Today global markets carry visible risks as well as opportunities which are characterised by very substantial upside. As a result, Fasanara does not believe that a defensive portfolio behaviour will pay off in the current environment as safe spots are inexistent. On such basis, the firm has elected to temporarily stomach more portfolio volatility than usual in order to participate to the significant upside offered by targeted markets and securities.

In addition, Fasanara believes that unconventional monetary policies call for an even more unconventional approach to money management. To us, this translates into the implementation of portfolio cheap optionality, convexity and heavily-asymmetric profiles whenever they are available and in line with the macro backdrop that we project from time to time. In fact, despite an increasing seismic activity in the markets, the Central Banks’ activism has significantly depressed volatility. There is little doubt that we live in an environment still characterised by low implied volatility and high cross-asset correlation (especially to the downside). Low vol and high cross-asset correlation allows to build asymmetric profiles in optional format. Such asymmetry provides the necessary convexity to navigate uncertain, unstable markets and participate to the full upside potential on volatility shocks.

Finally, Fasanara believes that deflation represents a process rather than a data point. In absence of a shock it takes years to reverse deflationary trends. Deflation in Europe is just beginning. The ECB is behind the curve, late in the game, facing global deflationary trends and therefore unable to anchor inflation expectations. Inflation expectations are indeed falling and the firm expects them to reach new lows. Therefore, in line with Fasanara’s past Investment Outlooks, the firm maintains its views and remaind positioned for Deflation Trades within its portfolio. Specifically, the firm expects: 

Rates to reach new lows, turning negative on some core Europe up to 10yr maturities (at present 20% of government bonds in Europe is already in negative territory, for a total of EUR1.4 tn worth of securities)

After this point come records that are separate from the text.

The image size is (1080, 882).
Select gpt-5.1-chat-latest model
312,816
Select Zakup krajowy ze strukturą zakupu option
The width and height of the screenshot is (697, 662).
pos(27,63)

Spreads cross-markets to compress to shallow levels

Interest rate curves to flatten further

Equity to melt up (at least at first)

True, rates are already very low. And it feels like picking up dimes in front of a steamroller. However, government bonds in Europe, for example, are less in bubble territory now than they were in 2012. At the time, inflation had peaked at 2.6%, and GDP was low but somehow meaningful. Now both of them stand at periodic zero.